Foto: IMDB
Prepare-se para embarcar em uma jornada mágica e emocionante por Oz! O aguardado filme Wicked – Parte 1 finalmente chegou aos cinemas, trazendo uma nova perspectiva sobre a história que conhecemos do clássico O Mágico de Oz.
Mas dessa vez, o foco não está em Dorothy, e sim em duas bruxas que marcaram a nossa infância: Elphaba, a Bruxa Má do Oeste, e Glinda, a Bruxa Boa do Norte.
A adaptação do grande sucesso da Broadway promete ser um fenômeno de bilheteria. E nós da Miss TV já assistimos.
Será que o filme é tão bom, ou melhor, que o musical? Continue lendo para saber!
A Magia de Oz como você nunca viu antes
A trama de Wicked nos transporta para um tempo antes da chegada de Dorothy em Oz.
Conhecemos Elphaba, uma jovem inteligente e independente, com uma pele verde que a torna diferente dos outros.

Ela é enviada para a Escola para Meninas de Shiz e lá conhece Galinda, que mais tarde se tornaria Glinda.
Galinda é o oposto da Elphaba. Ela é uma garota popular e bela, e bastante fútil.
A amizade improvável entre as duas se desenvolve, mas é marcada por desafios e conflitos, que as levam a tomar caminhos diferentes.
A produção de Wicked – Parte 1 é grandiosa e repleta de detalhes.
Os cenários exuberantes, os figurinos elaborados e as coreografias impecáveis transportam o público para um mundo mágico e colorido.
A Magia Visual de Wicked
Um dos aspectos mais comentados sobre o filme Wicked é, sem dúvida, sua estética visual deslumbrante.
A produção cinematográfica conseguiu capturar a magia e o encanto do musical da Broadway, transportando o público para um mundo fantástico e colorido.
Os cenários de Oz são retratados com uma riqueza de detalhes que nos fazem sentir como se estivéssemos realmente naquela terra mágica.
A estética de Wicked é mágica
A Cidade Esmeralda, a Floresta Encantada e a Escola para Meninas de Shiz são apenas alguns exemplos de cenários que impressionam pela beleza e pela criatividade.
Além disso, não podemos negar que os figurinos dos personagens são um show à parte.
Cada detalhe, desde as roupas de Elphaba até os trajes de Glinda, são cuidadosamente elaborados para transmitir a personalidade e a história de cada personagem.
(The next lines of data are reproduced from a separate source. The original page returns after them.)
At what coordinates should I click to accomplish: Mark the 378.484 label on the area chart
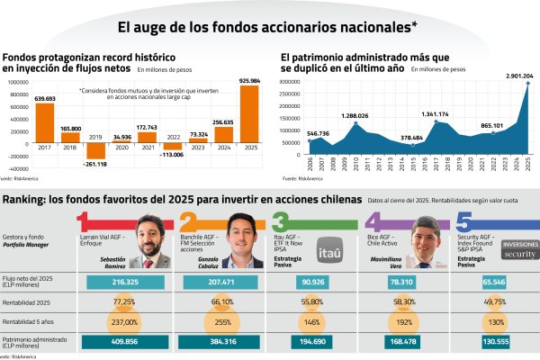(411, 139)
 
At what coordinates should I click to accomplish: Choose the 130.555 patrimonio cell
(490, 341)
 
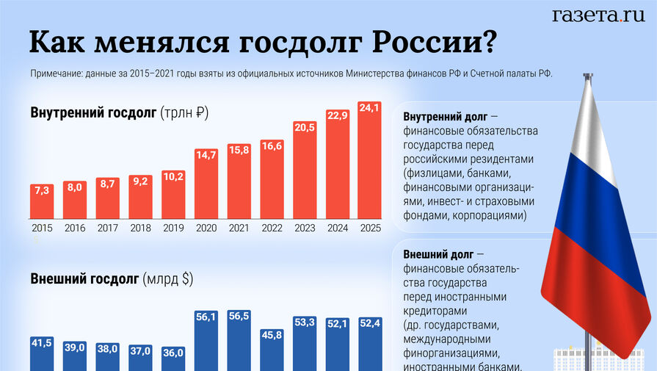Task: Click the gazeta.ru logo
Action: click(x=598, y=15)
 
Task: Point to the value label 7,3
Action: click(x=42, y=190)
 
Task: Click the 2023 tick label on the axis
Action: click(x=305, y=228)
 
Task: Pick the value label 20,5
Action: click(x=305, y=126)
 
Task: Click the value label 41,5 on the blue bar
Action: click(x=42, y=342)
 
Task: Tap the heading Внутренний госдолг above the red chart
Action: click(x=93, y=113)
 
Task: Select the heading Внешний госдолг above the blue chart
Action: click(x=84, y=279)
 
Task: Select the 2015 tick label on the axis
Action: click(x=42, y=228)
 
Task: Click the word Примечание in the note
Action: click(x=57, y=74)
A maquiagem verde de Elphaba é especialmente marcante, tornando-a uma figura única e memorável.
E o que falar sobre os efeitos visuais? Simplesmente magníficos!
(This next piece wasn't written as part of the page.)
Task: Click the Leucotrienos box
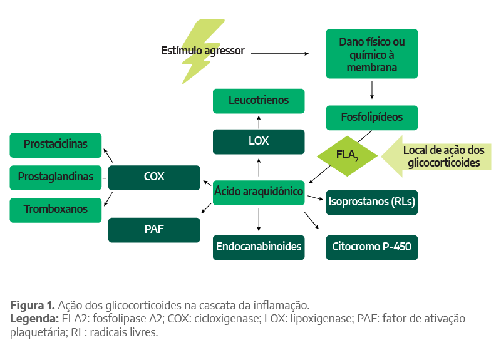259,101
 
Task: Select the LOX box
259,141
Utilizados para criar momentos mágicos e espetaculares, como o voo de Elphaba sobre a Cidade Esmeralda, os efeitos visuais contribuem para a atmosfera mágica do filme.
Com coreografias impecáveis, cada número musical torna-se um verdadeiro espetáculo.
- Leia também: Broadway – A Magia Dos Musicais No Cinema
Cynthia Erivo e Ariana Grande
Jon M. Chu (Podres de Ricos) mais uma vez prova seu talento para transformar grandes produções em espetáculos visuais deslumbrantes.
Em Wicked – Parte 1, o diretor consegue contar a história da Bruxa Má do Oeste sob uma nova perspectiva.

E é justamente nisso que o filme consegue fazer a diferença. Com atuações brilhantes e memoráveis de Cynthia Erivo e Ariana Grande, o longa consegue nos conectar com a história de Elphaba e Galinda.
Cynthia Erivo interpreta Elphaba com maestria, entregando uma performance poderosa e emocionante. Sua voz marcante e sua presença de palco cativam o público e nos fazem torcer por sua personagem.
Já Ariana Grande, no papel de Galinda, encanta com sua doçura e talento vocal. Sua interpretação da personagem, inicialmente superficial e egocêntrica, evolui ao longo da história, revelando uma jovem em busca de sua própria identidade.
Aliás, a química entre as duas atrizes é palpável e contribui para a intensidade da história.
O filme em si
Wicked – Parte 1 consegue levar o telespectador para a terra mágica de Oz. E é um filme divertido e esteticamente perfeito.
O grande inimigo do longa é a sua duração. Wicked tem quase três horas, o que acaba fazendo com que a narrativa se torne um pouco densa em alguns momentos.
Nesse sentido, certas cenas poderiam ter sido resumidas ou eliminadas. Sabemos que adaptar uma obra para outro formato exige sacrifícios e ajustes, e o filme falha nesse quesito. o que nem sempre é plenamente realizado aqui.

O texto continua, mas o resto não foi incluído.